Une vision renouvelée, une organisation volontariste et une capacité d’initiative opérationnelle sont les qualités attendues de la part d’une UE acteur mondial

Les leviers pour faire entrer l’UE dans le cercle des grandes puissances qui doivent s’atteler à remodeler l’ordre international, pour aider à sortir des conflits violents et prévenir les crises annoncées, sont identifiés. Le mandat européen qui s’ouvrira en 2024 devrait être l’occasion de traiter cette dimension vitale de notre projet collectif en l’inscrivant dans la vie commune.

Mais il y a deux conditions de crédibilité à cette évolution nécessaire. La première est de ne pas hésiter à prendre le relais des États-Unis dans le soutien à l’Ukraine, qui est aussi notre frontière et qui met à l’épreuve notre système de valeurs et notre cohérence institutionnelle. La deuxième condition indissociable est cette répartition des rôles à partager avec les États-Unis dans le conflit du Moyen-Orient, pour s’atteler à une solution palestinienne acceptable sur place.

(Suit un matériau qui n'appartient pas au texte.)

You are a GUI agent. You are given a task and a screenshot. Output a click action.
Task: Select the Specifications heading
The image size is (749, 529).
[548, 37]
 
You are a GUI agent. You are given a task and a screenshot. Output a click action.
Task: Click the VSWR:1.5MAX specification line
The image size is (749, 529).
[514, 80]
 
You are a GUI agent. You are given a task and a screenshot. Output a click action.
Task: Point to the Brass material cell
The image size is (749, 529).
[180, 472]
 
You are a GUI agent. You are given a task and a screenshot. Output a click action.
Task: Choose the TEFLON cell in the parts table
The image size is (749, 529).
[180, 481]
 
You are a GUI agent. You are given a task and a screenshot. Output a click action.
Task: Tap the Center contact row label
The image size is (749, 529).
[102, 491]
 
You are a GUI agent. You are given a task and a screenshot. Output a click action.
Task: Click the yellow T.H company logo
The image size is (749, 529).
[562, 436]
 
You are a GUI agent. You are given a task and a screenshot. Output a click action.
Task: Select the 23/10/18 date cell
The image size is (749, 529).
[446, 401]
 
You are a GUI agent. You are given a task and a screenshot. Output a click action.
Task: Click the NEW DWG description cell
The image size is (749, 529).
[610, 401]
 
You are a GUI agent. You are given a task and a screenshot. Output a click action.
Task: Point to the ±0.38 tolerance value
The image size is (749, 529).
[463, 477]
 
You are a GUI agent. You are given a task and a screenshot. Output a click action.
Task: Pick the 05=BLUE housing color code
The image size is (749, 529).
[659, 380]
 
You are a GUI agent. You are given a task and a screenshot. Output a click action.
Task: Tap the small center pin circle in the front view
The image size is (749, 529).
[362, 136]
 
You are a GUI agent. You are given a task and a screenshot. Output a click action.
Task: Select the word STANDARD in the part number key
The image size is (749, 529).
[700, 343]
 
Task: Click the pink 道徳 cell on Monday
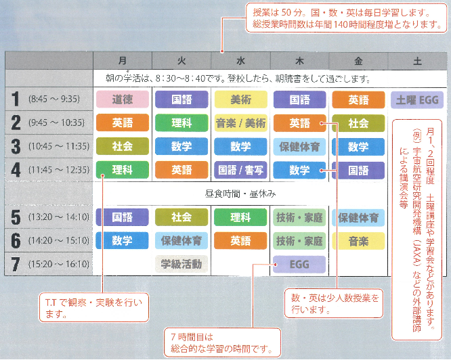(123, 99)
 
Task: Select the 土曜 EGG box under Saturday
(417, 100)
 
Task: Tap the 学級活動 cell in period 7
(181, 264)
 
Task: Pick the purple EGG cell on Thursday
(299, 265)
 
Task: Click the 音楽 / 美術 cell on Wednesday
(241, 123)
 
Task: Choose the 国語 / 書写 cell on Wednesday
(241, 170)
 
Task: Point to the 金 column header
(358, 61)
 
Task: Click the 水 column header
(241, 61)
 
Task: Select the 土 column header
(417, 61)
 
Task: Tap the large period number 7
(16, 264)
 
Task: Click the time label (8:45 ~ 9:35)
(54, 99)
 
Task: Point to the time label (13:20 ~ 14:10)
(59, 217)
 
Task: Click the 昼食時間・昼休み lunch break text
(240, 194)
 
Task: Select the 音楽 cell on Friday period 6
(358, 241)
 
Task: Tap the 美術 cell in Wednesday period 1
(241, 99)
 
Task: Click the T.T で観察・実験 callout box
(93, 307)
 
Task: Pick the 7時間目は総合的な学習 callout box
(222, 343)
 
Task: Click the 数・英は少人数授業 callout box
(334, 303)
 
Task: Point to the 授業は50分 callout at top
(346, 18)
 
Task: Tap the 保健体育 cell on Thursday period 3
(299, 147)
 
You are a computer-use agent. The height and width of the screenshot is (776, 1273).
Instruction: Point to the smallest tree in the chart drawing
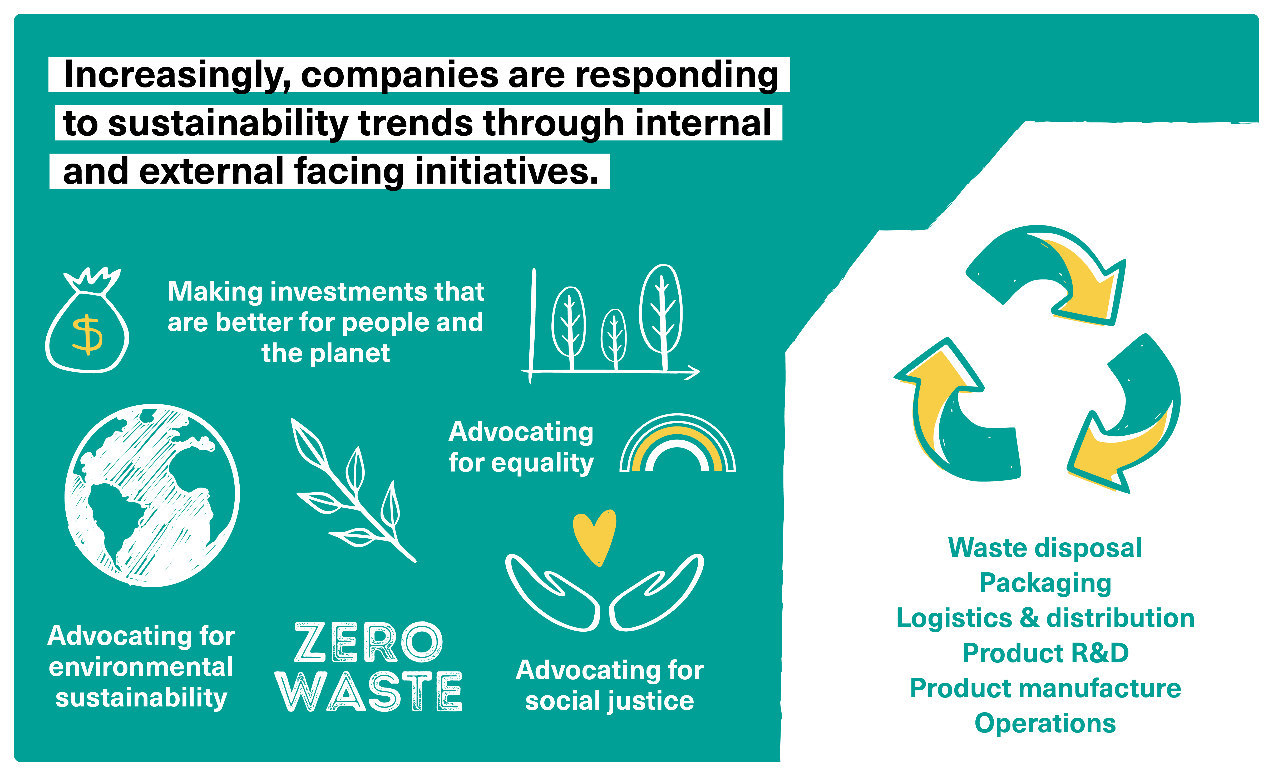click(x=614, y=338)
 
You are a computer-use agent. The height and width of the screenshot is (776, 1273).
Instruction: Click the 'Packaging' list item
click(x=1045, y=583)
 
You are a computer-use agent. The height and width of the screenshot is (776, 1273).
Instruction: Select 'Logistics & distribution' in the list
click(x=1045, y=618)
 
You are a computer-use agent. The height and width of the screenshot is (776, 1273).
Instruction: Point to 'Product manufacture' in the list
click(x=1045, y=688)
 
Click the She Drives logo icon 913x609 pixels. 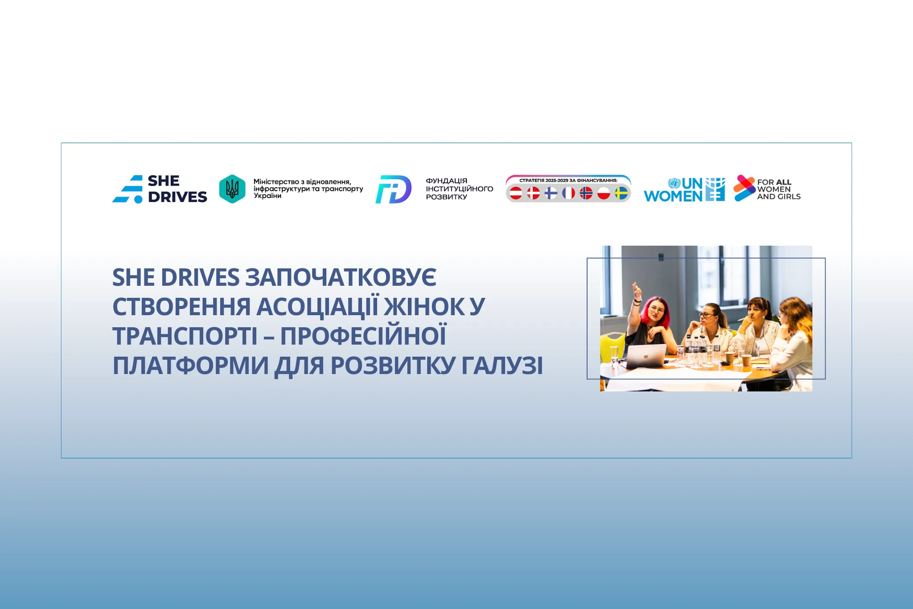click(128, 189)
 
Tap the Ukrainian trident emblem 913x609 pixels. click(232, 189)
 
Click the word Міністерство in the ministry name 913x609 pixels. click(276, 182)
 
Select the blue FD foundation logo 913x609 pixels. click(393, 189)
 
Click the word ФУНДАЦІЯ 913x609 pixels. click(446, 181)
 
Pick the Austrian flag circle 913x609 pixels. click(516, 193)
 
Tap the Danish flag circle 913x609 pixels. click(533, 193)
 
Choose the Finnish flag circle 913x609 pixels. click(551, 193)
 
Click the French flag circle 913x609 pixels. click(568, 193)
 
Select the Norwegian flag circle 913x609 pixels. click(586, 193)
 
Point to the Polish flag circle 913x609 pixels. click(604, 193)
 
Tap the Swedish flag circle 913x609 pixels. click(621, 193)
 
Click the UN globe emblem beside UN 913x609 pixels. click(674, 183)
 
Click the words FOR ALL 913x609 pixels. click(774, 182)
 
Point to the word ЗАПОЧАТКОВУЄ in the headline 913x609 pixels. click(341, 277)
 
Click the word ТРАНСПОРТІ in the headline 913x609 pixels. click(185, 336)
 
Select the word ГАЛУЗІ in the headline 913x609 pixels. click(502, 366)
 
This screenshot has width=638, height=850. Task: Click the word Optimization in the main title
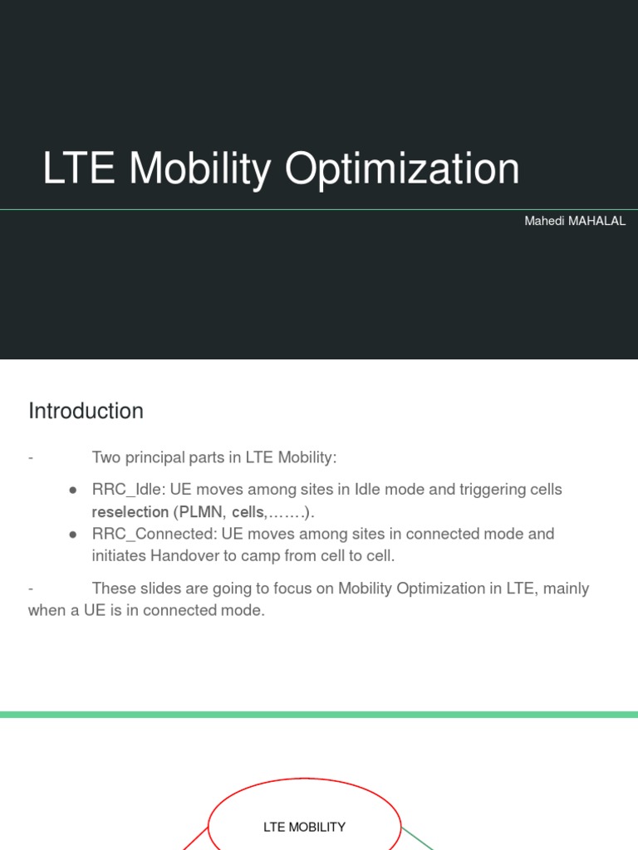(x=402, y=169)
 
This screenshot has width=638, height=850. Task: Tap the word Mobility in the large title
(x=199, y=169)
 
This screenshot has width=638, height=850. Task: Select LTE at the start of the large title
(x=79, y=169)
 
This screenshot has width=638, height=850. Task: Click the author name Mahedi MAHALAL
(x=575, y=222)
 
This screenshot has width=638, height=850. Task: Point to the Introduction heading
(x=86, y=411)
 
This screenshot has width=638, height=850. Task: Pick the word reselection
(x=130, y=512)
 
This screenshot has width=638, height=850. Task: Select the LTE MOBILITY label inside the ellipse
(x=304, y=827)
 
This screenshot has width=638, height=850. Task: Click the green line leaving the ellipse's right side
(x=419, y=838)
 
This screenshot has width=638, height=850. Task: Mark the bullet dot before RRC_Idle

Le défi est immense et on peut y inclure la construction d’un nouveau rapport avec l’Afrique et avec les BRICS. Il est le nôtre car s’il nous reste beaucoup à faire pour réguler le champ économique, en Europe et dans le monde, aucun électeur et aucun citoyen européen ne dira que c’est là la finalité du projet pour lequel on lui demande de déléguer un peu de sa souveraineté nationale, s’il n’y a pas pour ce faire une grande raison et une promesse sérieuse de faire plus et mieux que ce que chacun des États seul prétend apporter à ce jour. « La raison d’être européenne » trouvera sa justification dans cette capacité à aller plus loin que la prospérité et la paix interne, en s’attachant à bâtir l’ordre mondial où nos valeurs de solidarité, d’universalité des droits, de dignité et d’égalité entre les personnes trouveront à s’appliquer réellement. Tout semble en effet indiquer aujourd’hui que nous sommes en passe de régresser à moins que nous ne fassions notre affaire de ce que doit être l’ordre mondial du 21°siècle, négocié avec ceux qui veulent y occuper désormais toute leur place, légitimement. Tous ceux qui veulent la prospérité du monde, dont la paix est la condition première, sont nos partenaires et la démocratie grandira à travers notre propre exemplarité, dans et à l’extérieur de l’Union. Le projet européen se joue bien sur notre volonté à « refaire le monde ».